__Written problem__
Rewrite the lines below, replacing each occurrence of "play icon" with "run icon" and leaving everything else unchanged.

__Records shown__
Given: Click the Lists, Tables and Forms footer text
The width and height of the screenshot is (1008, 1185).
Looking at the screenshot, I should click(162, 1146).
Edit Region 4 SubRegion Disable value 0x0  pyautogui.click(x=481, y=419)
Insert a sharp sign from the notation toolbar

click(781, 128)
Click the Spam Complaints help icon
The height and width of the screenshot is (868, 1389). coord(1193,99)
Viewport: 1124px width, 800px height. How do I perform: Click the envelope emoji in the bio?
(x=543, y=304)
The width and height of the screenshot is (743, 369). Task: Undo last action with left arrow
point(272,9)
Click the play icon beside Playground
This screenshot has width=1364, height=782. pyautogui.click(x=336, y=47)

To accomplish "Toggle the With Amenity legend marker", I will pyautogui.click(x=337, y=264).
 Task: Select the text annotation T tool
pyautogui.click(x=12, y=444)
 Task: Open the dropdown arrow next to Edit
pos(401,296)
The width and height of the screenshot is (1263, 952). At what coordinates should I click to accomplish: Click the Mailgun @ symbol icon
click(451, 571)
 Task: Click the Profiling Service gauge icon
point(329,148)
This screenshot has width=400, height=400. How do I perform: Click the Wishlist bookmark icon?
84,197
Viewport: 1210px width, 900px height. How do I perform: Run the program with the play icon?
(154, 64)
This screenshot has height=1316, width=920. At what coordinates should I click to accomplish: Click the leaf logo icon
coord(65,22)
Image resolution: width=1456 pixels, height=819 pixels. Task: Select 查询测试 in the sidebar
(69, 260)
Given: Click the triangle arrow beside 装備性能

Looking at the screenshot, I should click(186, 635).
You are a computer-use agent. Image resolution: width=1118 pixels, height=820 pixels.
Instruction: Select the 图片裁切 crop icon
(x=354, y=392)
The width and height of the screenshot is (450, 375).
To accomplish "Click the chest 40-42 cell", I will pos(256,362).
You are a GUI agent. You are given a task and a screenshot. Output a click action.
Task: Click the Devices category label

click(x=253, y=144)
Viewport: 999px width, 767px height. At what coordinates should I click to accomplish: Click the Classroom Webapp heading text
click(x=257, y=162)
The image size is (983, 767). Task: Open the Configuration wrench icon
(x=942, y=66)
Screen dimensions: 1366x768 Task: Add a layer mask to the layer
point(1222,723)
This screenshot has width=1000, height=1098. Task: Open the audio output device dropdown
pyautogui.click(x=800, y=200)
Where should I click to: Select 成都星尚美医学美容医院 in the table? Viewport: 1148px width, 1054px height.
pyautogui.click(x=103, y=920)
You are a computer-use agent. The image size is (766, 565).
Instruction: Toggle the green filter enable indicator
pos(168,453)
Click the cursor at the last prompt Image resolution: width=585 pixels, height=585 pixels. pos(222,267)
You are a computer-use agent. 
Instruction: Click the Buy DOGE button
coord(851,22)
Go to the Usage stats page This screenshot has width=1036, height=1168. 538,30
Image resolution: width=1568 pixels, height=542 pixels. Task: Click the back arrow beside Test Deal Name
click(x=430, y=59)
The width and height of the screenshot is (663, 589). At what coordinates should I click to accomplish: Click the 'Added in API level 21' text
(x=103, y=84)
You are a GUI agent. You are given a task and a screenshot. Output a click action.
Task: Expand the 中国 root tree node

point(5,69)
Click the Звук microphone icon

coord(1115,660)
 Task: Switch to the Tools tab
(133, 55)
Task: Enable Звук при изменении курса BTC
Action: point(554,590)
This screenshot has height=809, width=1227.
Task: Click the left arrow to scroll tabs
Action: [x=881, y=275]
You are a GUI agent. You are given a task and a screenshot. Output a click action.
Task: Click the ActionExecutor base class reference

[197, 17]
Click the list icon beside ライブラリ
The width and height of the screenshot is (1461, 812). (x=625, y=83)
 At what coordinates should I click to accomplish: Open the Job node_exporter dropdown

__Exercise result__
Given: Click the Lists, Tables and Forms footer text
The width and height of the screenshot is (1008, 1185).
Looking at the screenshot, I should click(162, 1146).
Edit Region 4 SubRegion Disable value 0x0  pyautogui.click(x=481, y=419)
Insert a sharp sign from the notation toolbar

click(781, 128)
Click the Spam Complaints help icon
The height and width of the screenshot is (868, 1389). coord(1193,99)
Viewport: 1124px width, 800px height. How do I perform: Click the envelope emoji in the bio?
(x=543, y=304)
The width and height of the screenshot is (743, 369). Task: Undo last action with left arrow
point(272,9)
Click the run icon beside Playground
This screenshot has width=1364, height=782. pyautogui.click(x=336, y=47)

To accomplish "Toggle the With Amenity legend marker", I will pyautogui.click(x=337, y=264).
 Task: Select the text annotation T tool
pyautogui.click(x=12, y=444)
 Task: Open the dropdown arrow next to Edit
pos(401,296)
The width and height of the screenshot is (1263, 952). At what coordinates should I click to accomplish: Click the Mailgun @ symbol icon
click(451, 571)
 Task: Click the Profiling Service gauge icon
point(329,148)
This screenshot has width=400, height=400. How do I perform: Click the Wishlist bookmark icon?
84,197
Viewport: 1210px width, 900px height. How do I perform: Run the program with the run icon?
(154, 64)
This screenshot has height=1316, width=920. At what coordinates should I click to accomplish: Click the leaf logo icon
coord(65,22)
Image resolution: width=1456 pixels, height=819 pixels. Task: Select 查询测试 in the sidebar
(69, 260)
Given: Click the triangle arrow beside 装備性能

Looking at the screenshot, I should click(186, 635).
You are a computer-use agent. Image resolution: width=1118 pixels, height=820 pixels.
Instruction: Select the 图片裁切 crop icon
(x=354, y=392)
The width and height of the screenshot is (450, 375).
To accomplish "Click the chest 40-42 cell", I will pos(256,362).
You are a GUI agent. You are given a task and a screenshot. Output a click action.
Task: Click the Devices category label

click(x=253, y=144)
Viewport: 999px width, 767px height. At what coordinates should I click to accomplish: Click the Classroom Webapp heading text
click(x=257, y=162)
The image size is (983, 767). Task: Open the Configuration wrench icon
(x=942, y=66)
Screen dimensions: 1366x768 Task: Add a layer mask to the layer
point(1222,723)
This screenshot has width=1000, height=1098. Task: Open the audio output device dropdown
pyautogui.click(x=800, y=200)
Where should I click to: Select 成都星尚美医学美容医院 in the table? Viewport: 1148px width, 1054px height.
pyautogui.click(x=103, y=920)
You are a computer-use agent. The image size is (766, 565).
Instruction: Toggle the green filter enable indicator
pos(168,453)
Click the cursor at the last prompt Image resolution: width=585 pixels, height=585 pixels. pos(222,267)
You are a computer-use agent. 
Instruction: Click the Buy DOGE button
coord(851,22)
Go to the Usage stats page This screenshot has width=1036, height=1168. 538,30
Image resolution: width=1568 pixels, height=542 pixels. Task: Click the back arrow beside Test Deal Name
click(x=430, y=59)
The width and height of the screenshot is (663, 589). At what coordinates should I click to accomplish: Click the 'Added in API level 21' text
(x=103, y=84)
You are a GUI agent. You are given a task and a screenshot. Output a click action.
Task: Expand the 中国 root tree node

point(5,69)
Click the Звук microphone icon

coord(1115,660)
 Task: Switch to the Tools tab
(133, 55)
Task: Enable Звук при изменении курса BTC
Action: point(554,590)
This screenshot has height=809, width=1227.
Task: Click the left arrow to scroll tabs
Action: [x=881, y=275]
You are a GUI agent. You are given a task and a screenshot. Output a click action.
Task: Click the ActionExecutor base class reference

[197, 17]
Click the list icon beside ライブラリ
The width and height of the screenshot is (1461, 812). (x=625, y=83)
 At what coordinates should I click to accomplish: Open the Job node_exporter dropdown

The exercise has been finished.